Hothfield Heathland Horses
Sunday. It’s time for another walk with the Steely-Eyed Ninjas. By popular demand, we visited Hothfield Heathlands Nature Reserve, renowned for its horses, Highland cows, and other wildlife. An early start for me. I had to pick up a couple of our walkers who don’t drive, so it was a 90-minute journey to get there. The weather was fine, but a little muggy for the walk itself; in the end it was more of a short amble around the common. We found horses and pigs, and met several friendly dogs… but the cows maintained a very low profile and evaded us this time. After the walk, we visited the Wheel Inn at Westwell for a much-needed cold drink and then set off for home.
Hothfield Heathlands sits a few miles outside Ashford in Kent, occupying 200 acres of ground that has remained, in its essential character, much the same for close to a thousand years. The name derives from the Old English "hath" — heather — first recorded around 1100 AD, and the landscape has not entirely betrayed that description. What survives here is uncommon: one of the last fragments of open heathland in the county, and the only place in Kent where valley bogs still exist, all four of them.
The geology explains much of this. The reserve sits over Lower Greensand, a Cretaceous formation comprising the porous Folkestone beds above and the relatively impervious Sandgate beds beneath. Where the two meet, a natural spring line emerges, feeding shallow valleys and keeping the ground permanently wet. Over time, this has produced the acidic, nutrient-poor conditions in which peat accumulates and the bog communities take hold — communities that could not persist on less demanding ground.
Human activity has shaped the site for centuries. The heathland contains Bronze Age burial mounds, and by the medieval period Hothfield Common had been absorbed into the manorial system, with local inhabitants holding rights to graze livestock, cut peat, and collect wood. Grazing in particular kept the heath open — cattle, sheep, and ponies cropping the vegetation and preventing woodland from establishing.
When the Tufton family acquired Hothfield Manor around 1542, eventually becoming Earls of Thanet and later Barons Hothfield, that pattern largely continued. The Tuftons retained the land for hunting, which may well be the reason Hothfield escaped the enclosures that stripped other Kent heathlands during the 19th century. They also planted widely, including Giant Redwoods from North America in the 1850s — specimens still standing, incongruous and enormous, along the reserve's edges.

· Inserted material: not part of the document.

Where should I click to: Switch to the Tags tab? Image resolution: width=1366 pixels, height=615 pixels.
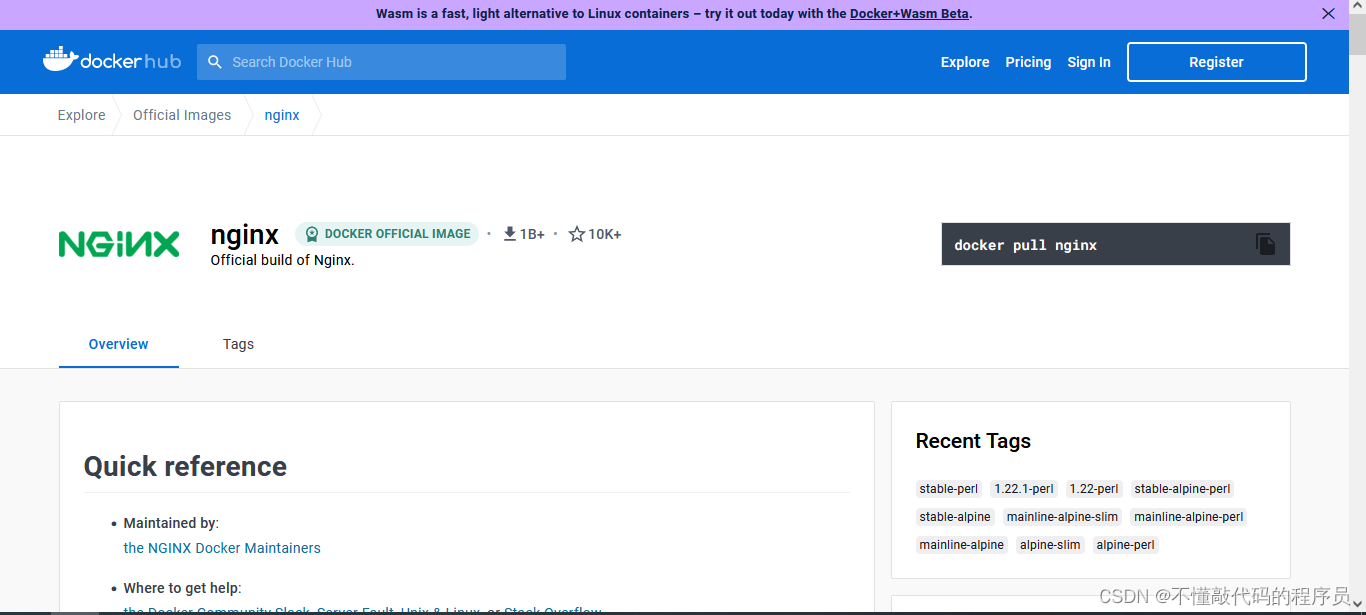pyautogui.click(x=238, y=343)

The 20th century brought a different kind of disruption. During both World Wars the common was given over to military training. By the Second World War, around 1,200 soldiers were barracked here, and the site also served as a prisoner of war camp. The physical evidence is still legible in the landscape: tank traps, training trenches, a grenade range. After the war, the Nissen huts were converted into emergency housing for local families, remaining in use until the late 1950s. The transition from military camp to civilian housing to nature reserve maps the broader upheavals of mid-century rural Britain with unusual clarity.
In 1994, Three-lobed Water-crowfoot (Ranunculus tripartitus) was identified here, a small winter annual that normally occurs in the southwest of England, flowering early in temporary pools that flood in winter and dry through summer. Its presence at Hothfield is an outlier, and its successful colonisation of newly created ponds confirms how responsive the site is to careful management.
The fauna is equally particular. Hothfield supports over 17 species of dragonfly, among them the Keeled Skimmer — a species associated with acidic bog pools that is found nowhere else in Kent. Yellowhammers, Whitethroats, and Willow Warblers breed on the reserve, all of them declining across the wider southeast. Common Lizards, Grass Snakes, and Harvest Mice are present too.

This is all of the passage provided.